WORK TO BE COMPLETED:
Copy out the listing below word for word, keeping every line as it appears.

(Stored items)
((

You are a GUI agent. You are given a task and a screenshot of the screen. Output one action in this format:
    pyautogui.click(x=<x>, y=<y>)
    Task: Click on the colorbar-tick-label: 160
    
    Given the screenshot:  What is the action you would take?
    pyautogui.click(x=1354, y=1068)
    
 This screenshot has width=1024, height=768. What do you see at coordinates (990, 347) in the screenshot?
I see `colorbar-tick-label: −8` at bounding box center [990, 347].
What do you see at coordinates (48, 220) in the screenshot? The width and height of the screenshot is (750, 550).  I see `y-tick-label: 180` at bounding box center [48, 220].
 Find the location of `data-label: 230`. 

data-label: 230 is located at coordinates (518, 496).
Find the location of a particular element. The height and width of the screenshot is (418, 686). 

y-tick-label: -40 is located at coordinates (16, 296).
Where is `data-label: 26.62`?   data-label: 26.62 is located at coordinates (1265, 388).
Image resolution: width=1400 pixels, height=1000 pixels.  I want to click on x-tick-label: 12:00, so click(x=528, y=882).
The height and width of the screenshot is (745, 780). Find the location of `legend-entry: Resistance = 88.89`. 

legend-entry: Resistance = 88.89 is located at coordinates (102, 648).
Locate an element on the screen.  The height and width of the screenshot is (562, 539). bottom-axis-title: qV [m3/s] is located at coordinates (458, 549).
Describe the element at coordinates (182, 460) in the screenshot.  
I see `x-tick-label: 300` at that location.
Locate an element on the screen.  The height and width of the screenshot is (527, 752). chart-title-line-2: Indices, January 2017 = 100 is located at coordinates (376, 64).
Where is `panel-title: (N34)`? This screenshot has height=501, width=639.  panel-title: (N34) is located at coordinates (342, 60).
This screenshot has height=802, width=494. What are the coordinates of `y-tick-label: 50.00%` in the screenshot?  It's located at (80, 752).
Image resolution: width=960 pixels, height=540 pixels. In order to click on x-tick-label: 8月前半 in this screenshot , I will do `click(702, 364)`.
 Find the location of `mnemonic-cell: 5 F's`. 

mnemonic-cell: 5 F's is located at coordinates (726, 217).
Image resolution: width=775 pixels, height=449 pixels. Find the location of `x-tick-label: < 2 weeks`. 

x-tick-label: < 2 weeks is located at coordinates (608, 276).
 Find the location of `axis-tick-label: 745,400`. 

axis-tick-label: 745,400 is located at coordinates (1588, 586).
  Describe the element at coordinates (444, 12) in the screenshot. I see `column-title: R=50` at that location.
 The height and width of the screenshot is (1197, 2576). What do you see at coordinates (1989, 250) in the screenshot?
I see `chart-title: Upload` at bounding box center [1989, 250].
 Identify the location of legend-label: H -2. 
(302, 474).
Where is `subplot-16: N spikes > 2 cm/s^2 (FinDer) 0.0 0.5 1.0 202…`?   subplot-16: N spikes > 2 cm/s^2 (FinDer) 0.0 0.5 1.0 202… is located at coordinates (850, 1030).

))

OUTPUT OF THE EXERCISE:
You are a GUI agent. You are given a task and a screenshot of the screen. Output one action in this format:
    pyautogui.click(x=<x>, y=<y>)
    Task: Click on the colorbar-tick-label: 160
    
    Given the screenshot:  What is the action you would take?
    pyautogui.click(x=1354, y=1068)
    
 This screenshot has width=1024, height=768. What do you see at coordinates (990, 347) in the screenshot?
I see `colorbar-tick-label: −8` at bounding box center [990, 347].
What do you see at coordinates (48, 220) in the screenshot? The width and height of the screenshot is (750, 550).  I see `y-tick-label: 180` at bounding box center [48, 220].
 Find the location of `data-label: 230`. 

data-label: 230 is located at coordinates (518, 496).
Find the location of a particular element. The height and width of the screenshot is (418, 686). 

y-tick-label: -40 is located at coordinates (16, 296).
Where is `data-label: 26.62`?   data-label: 26.62 is located at coordinates (1265, 388).
Image resolution: width=1400 pixels, height=1000 pixels.  I want to click on x-tick-label: 12:00, so click(x=528, y=882).
The height and width of the screenshot is (745, 780). Find the location of `legend-entry: Resistance = 88.89`. 

legend-entry: Resistance = 88.89 is located at coordinates (102, 648).
Locate an element on the screen.  The height and width of the screenshot is (562, 539). bottom-axis-title: qV [m3/s] is located at coordinates (458, 549).
Describe the element at coordinates (182, 460) in the screenshot.  
I see `x-tick-label: 300` at that location.
Locate an element on the screen.  The height and width of the screenshot is (527, 752). chart-title-line-2: Indices, January 2017 = 100 is located at coordinates (376, 64).
Where is `panel-title: (N34)`? This screenshot has height=501, width=639.  panel-title: (N34) is located at coordinates (342, 60).
This screenshot has height=802, width=494. What are the coordinates of `y-tick-label: 50.00%` in the screenshot?  It's located at (80, 752).
Image resolution: width=960 pixels, height=540 pixels. In order to click on x-tick-label: 8月前半 in this screenshot , I will do `click(702, 364)`.
 Find the location of `mnemonic-cell: 5 F's`. 

mnemonic-cell: 5 F's is located at coordinates (726, 217).
Image resolution: width=775 pixels, height=449 pixels. Find the location of `x-tick-label: < 2 weeks`. 

x-tick-label: < 2 weeks is located at coordinates (608, 276).
 Find the location of `axis-tick-label: 745,400`. 

axis-tick-label: 745,400 is located at coordinates (1588, 586).
  Describe the element at coordinates (444, 12) in the screenshot. I see `column-title: R=50` at that location.
 The height and width of the screenshot is (1197, 2576). What do you see at coordinates (1989, 250) in the screenshot?
I see `chart-title: Upload` at bounding box center [1989, 250].
 Identify the location of legend-label: H -2. 
(302, 474).
Where is `subplot-16: N spikes > 2 cm/s^2 (FinDer) 0.0 0.5 1.0 202…`?   subplot-16: N spikes > 2 cm/s^2 (FinDer) 0.0 0.5 1.0 202… is located at coordinates (850, 1030).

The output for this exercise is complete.